Considerando le dimensioni collettive e individuali dei diritti linguistici come interdipendenti ed inscindibili, poiché una lingua si costituisce in seno a una comunità ed è in seno alla comunità che viene usata individualmente, l'esercizio dei diritti linguistici da parte di singoli individui può avvenire soltanto se si rispettano i diritti collettivi di tutte le comunità e di tutti i gruppi linguistici. Ritenendo pertanto indispensabile articolare i diritti linguistici di comunità, gruppi e persone che condividono uno stesso spazio - intento straordinariamente complesso -, la DUDL ha tenuto conto delle comunità linguistiche storicamente installate nel loro territorio al fine di determinare, per ciascun caso, sia i diritti dei gruppi linguistici aventi storicità e auto-identificazione diverse, sia quelli degli individui che vivono al di fuori della propria comunità di origine.

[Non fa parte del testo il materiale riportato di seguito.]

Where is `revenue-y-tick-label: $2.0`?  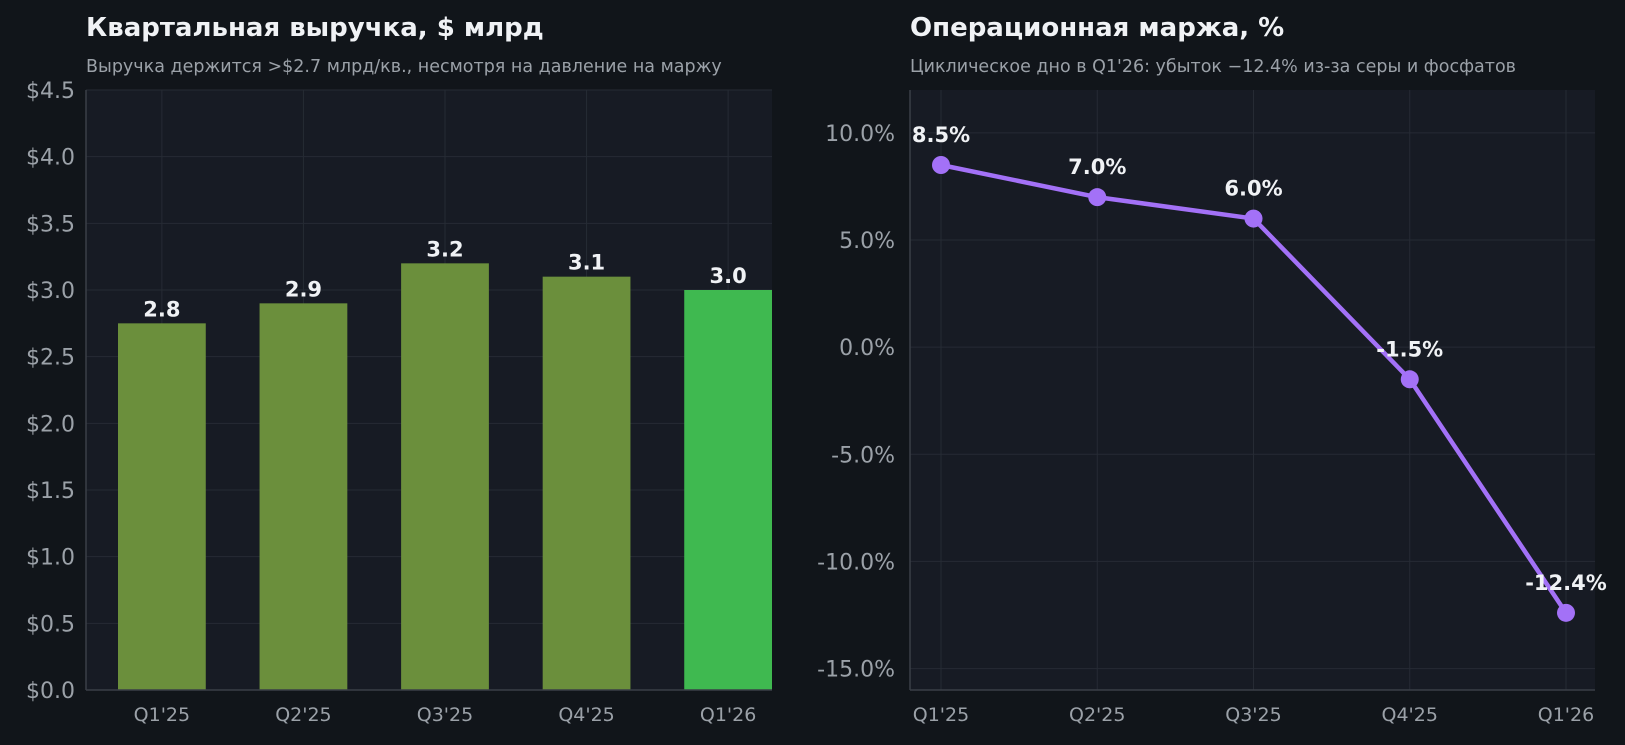 revenue-y-tick-label: $2.0 is located at coordinates (50, 424).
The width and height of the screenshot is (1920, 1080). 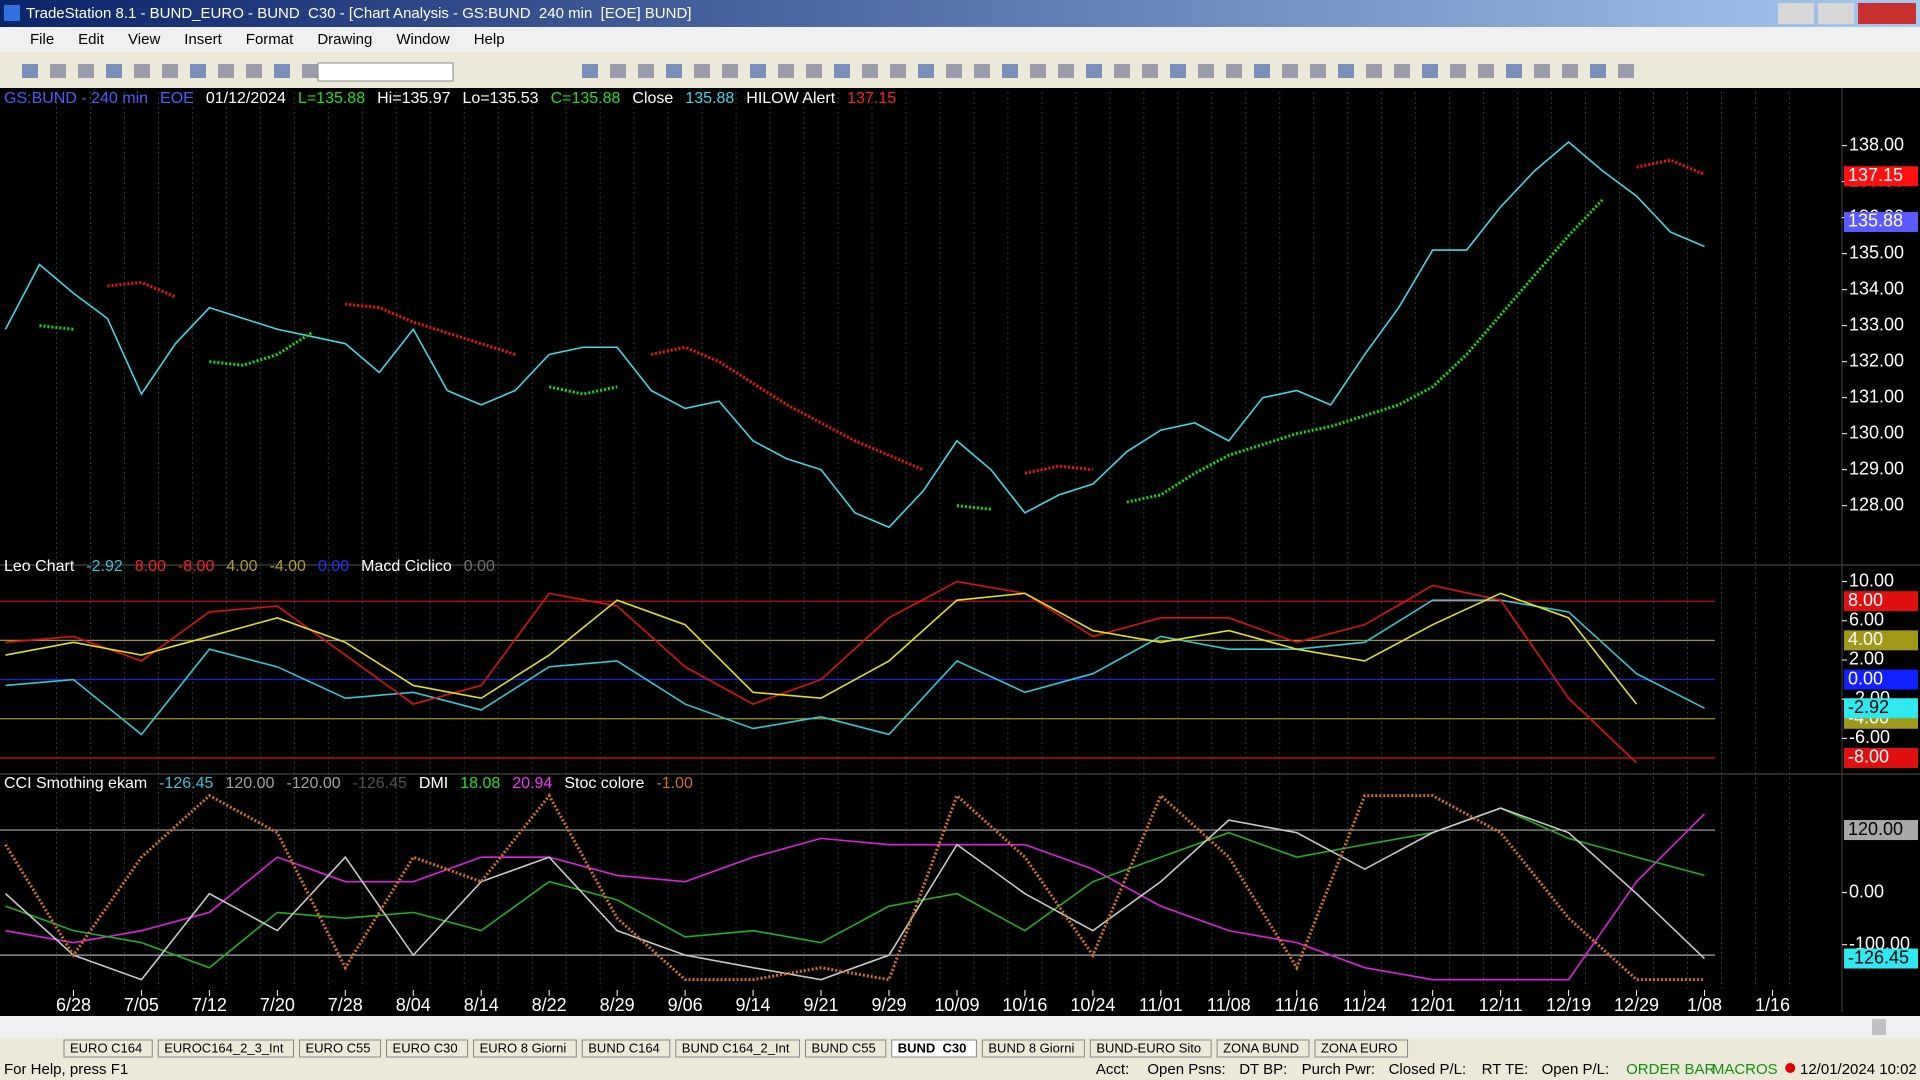 I want to click on indicator-header: Close, so click(x=652, y=98).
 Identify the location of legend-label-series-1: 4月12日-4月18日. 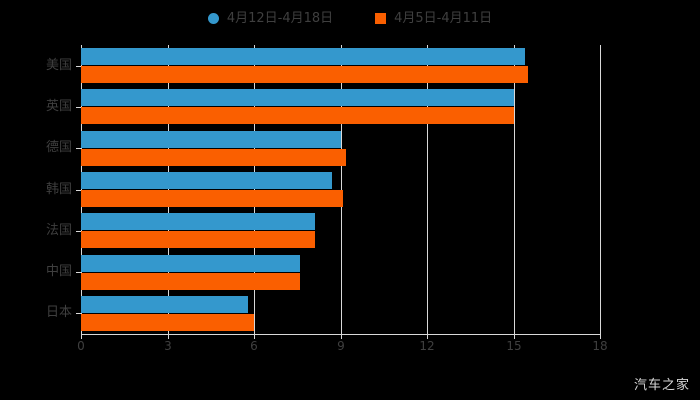
(280, 18).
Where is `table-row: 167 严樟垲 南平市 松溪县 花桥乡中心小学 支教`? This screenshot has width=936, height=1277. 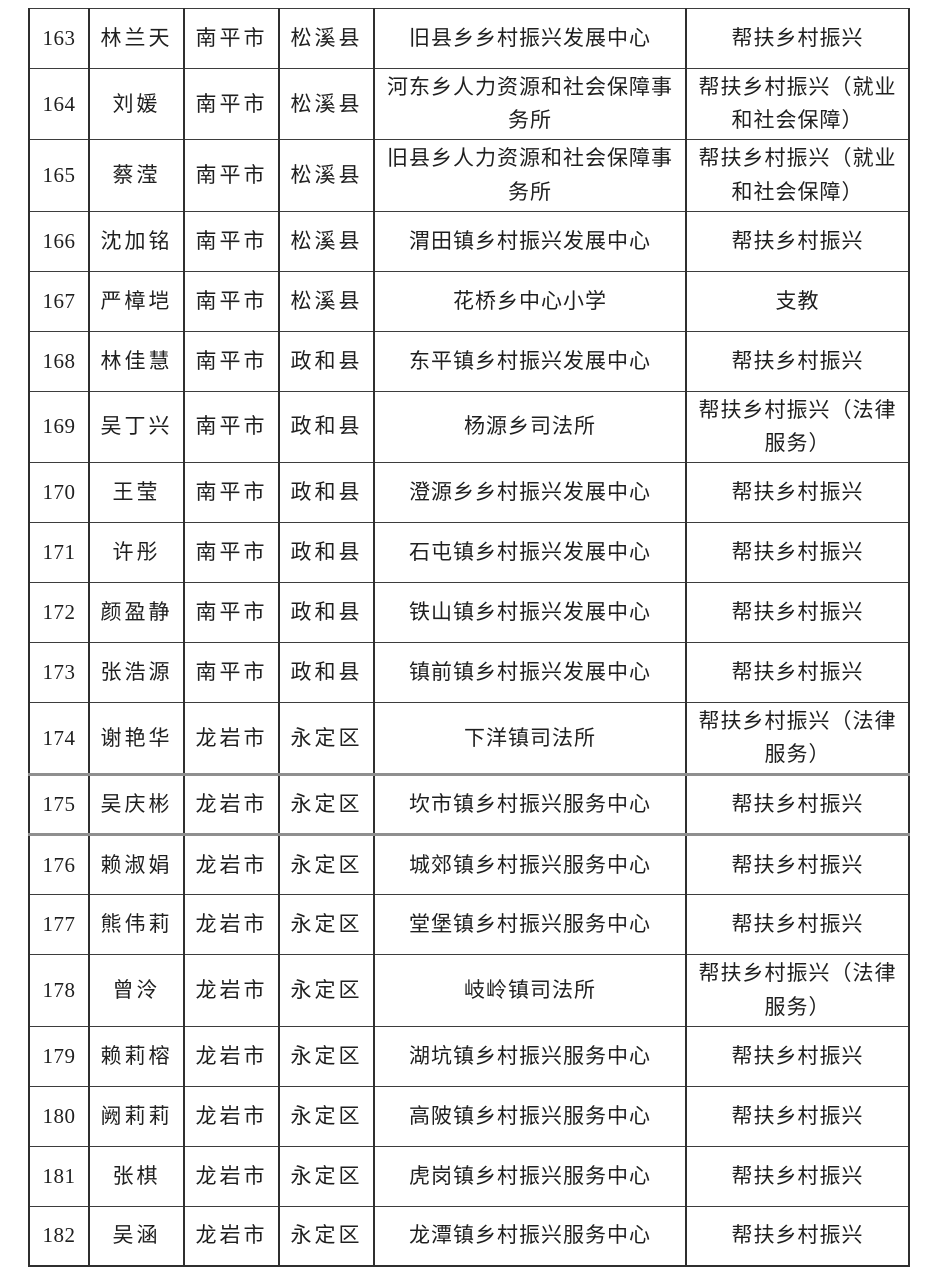 table-row: 167 严樟垲 南平市 松溪县 花桥乡中心小学 支教 is located at coordinates (469, 301).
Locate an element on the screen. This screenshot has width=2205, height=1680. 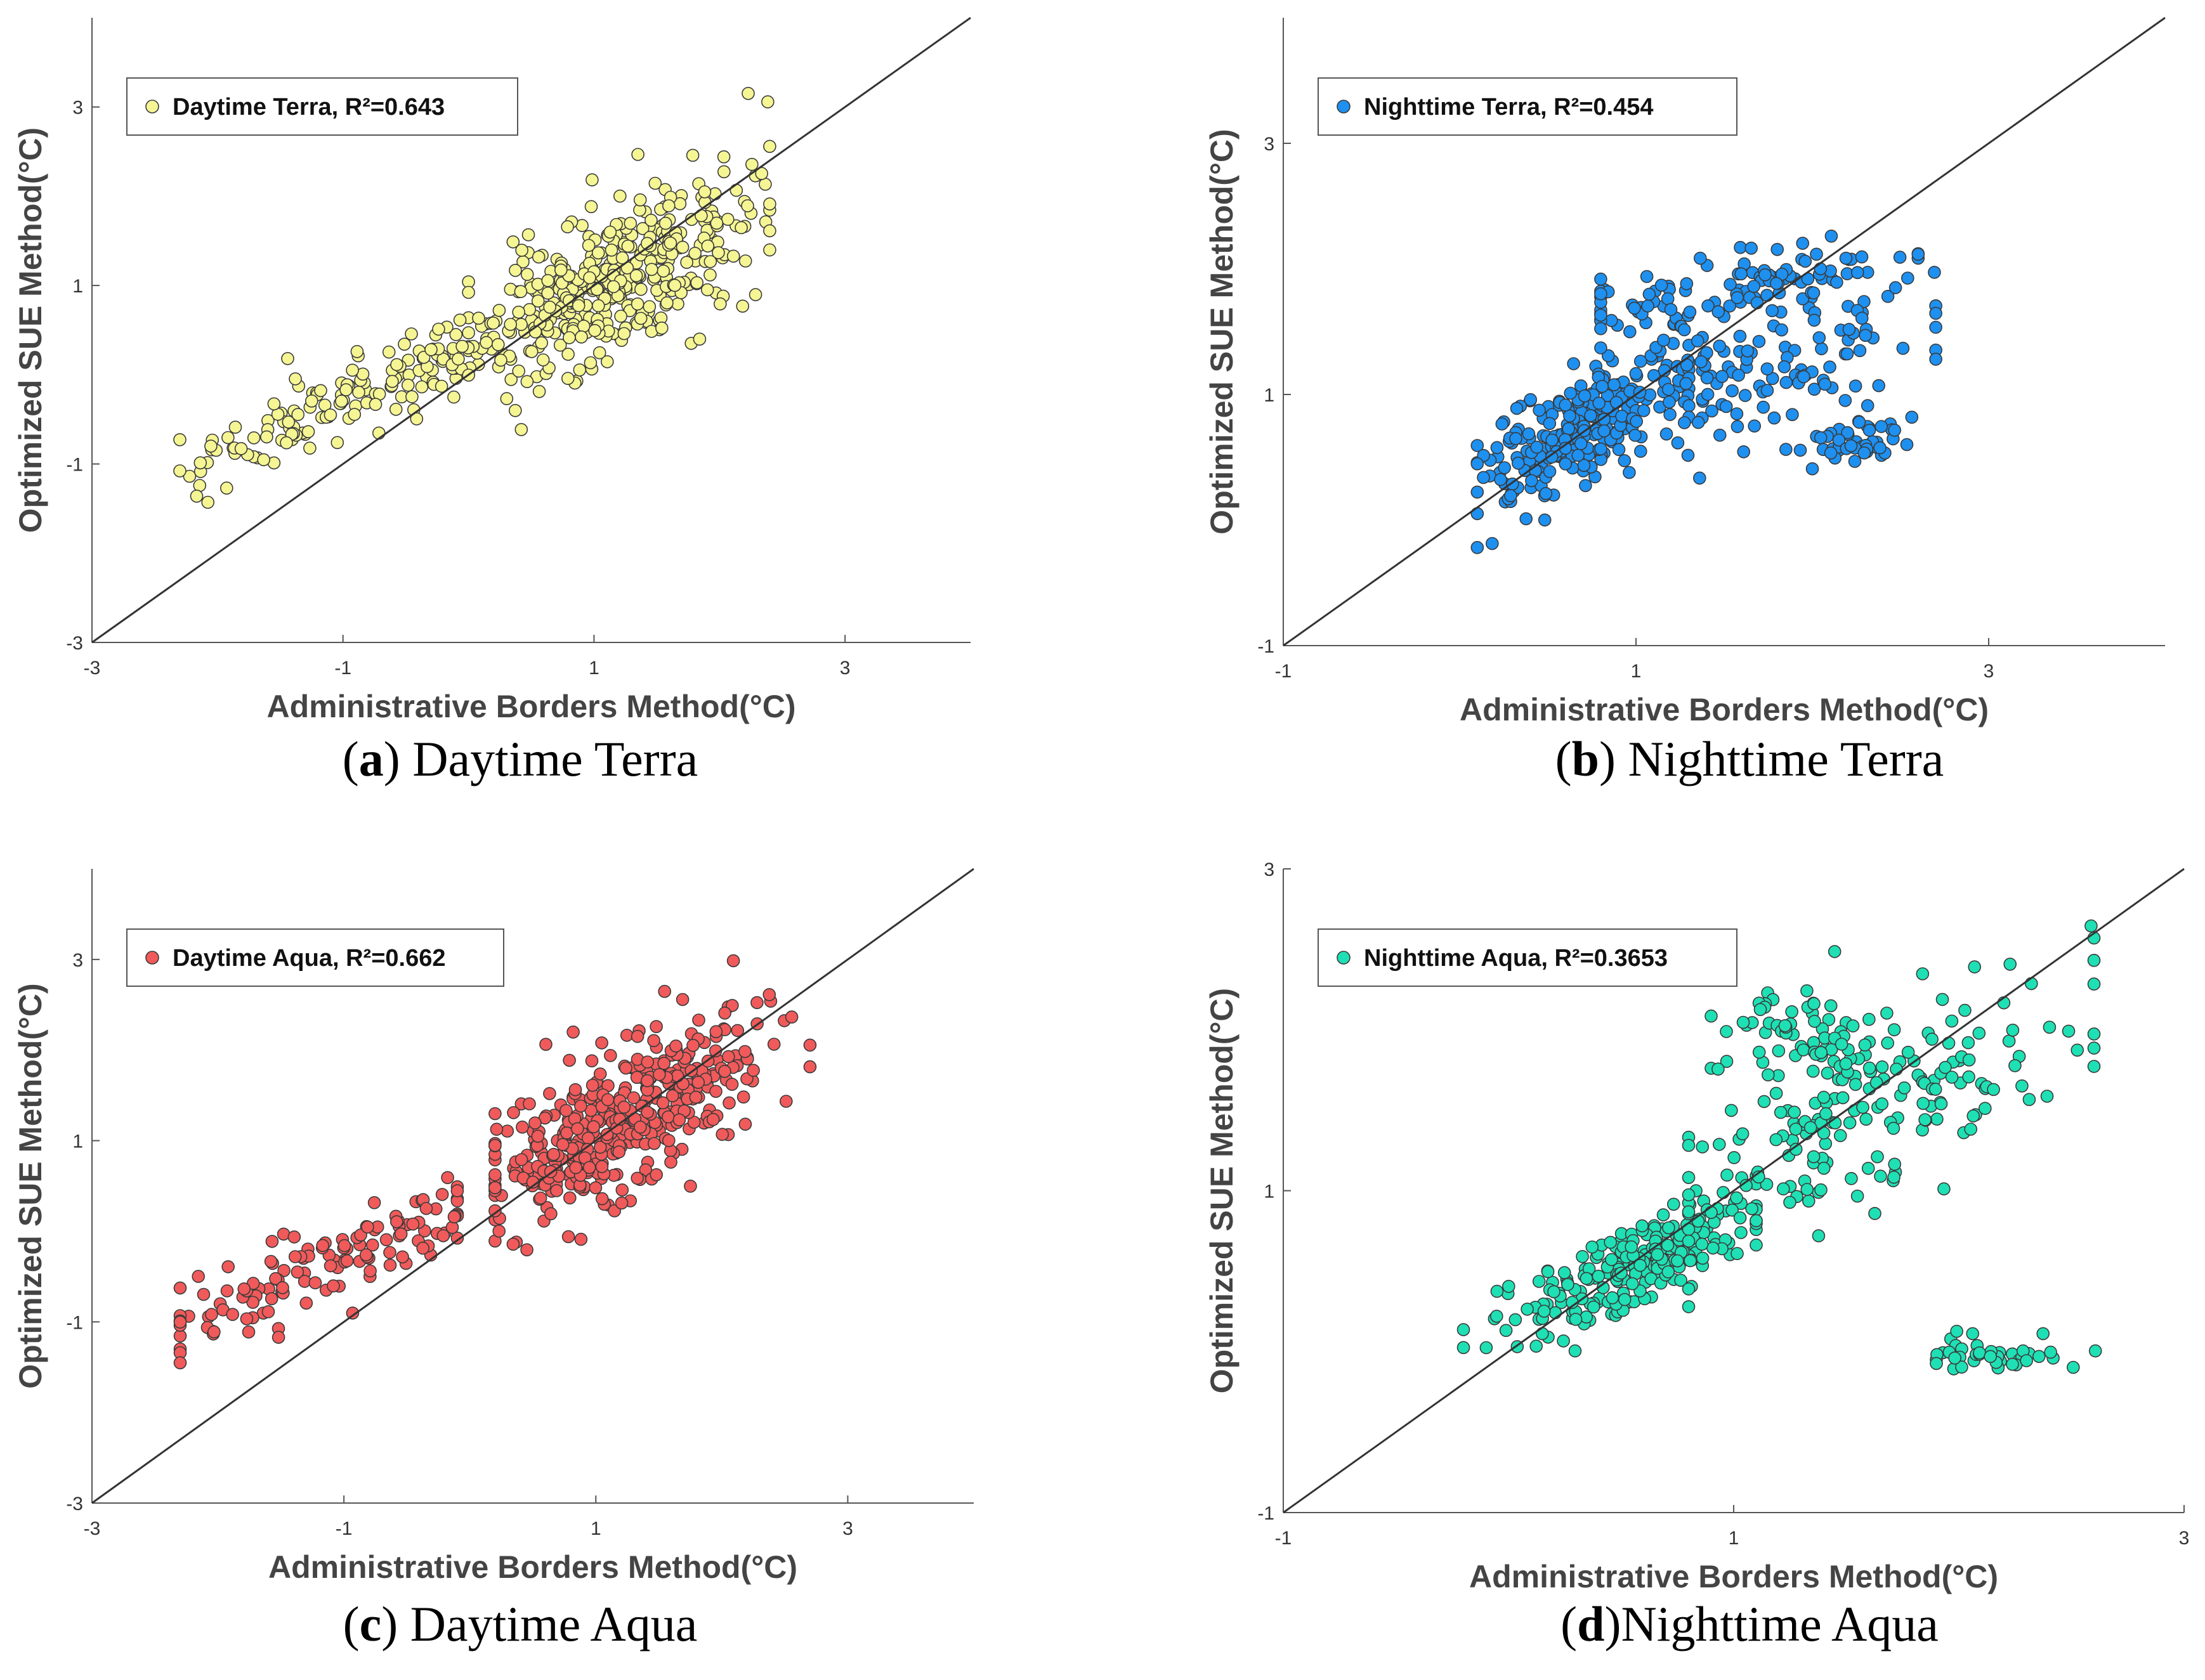
legend-label: Nighttime Terra, R²=0.454 is located at coordinates (1509, 107).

Pur se è vero che l'esercizio dei diritti linguistici può dipendere dalle risorse disponibili, sarebbe ingiusto negare tali diritti con il pretesto che ne mancano i mezzi. Facendo notare che la realizzazione di diritti al giorno d'oggi universalmente riconosciuti, come il diritto alla vita, alla salute, al lavoro o all'istruzione, richiede finanziamenti considerevoli, la DUDL intende lanciare un impegno internazionale di solidarietà che compensi, anche in questo campo, i deficit e renda vitali i diritti dei più svantaggiati.
La molteplicità dei fattori che condizionano la situazione delle lingue, la difficoltà di far convergere gli interessi di comunità, gruppi e individui, e la necessità di interrelazione fra i diritti linguistici e altri diritti fondamentali, rendono impossibile definire misure identiche e applicabili ovunque. Ecco perché la DUDL, pur sottolineando l'inevitabile responsabilità dei pubblici poteri, si è concentrata più sui diritti che non sugli obblighi o i divieti, mettendo l'accento sulla ricerca di soluzioni adatte a ciascun caso, a cominciare dagli accordi democratici.
Per concludere, la proclamazione della Dichiarazione universale di diritti linguistici segna la fine di un processo e l'inizio di un altro. In effetti, il 6 giugno 1996 si è aperta una nuova tappa che culminerà con una Convenzione Internazionale delle Nazioni Unite.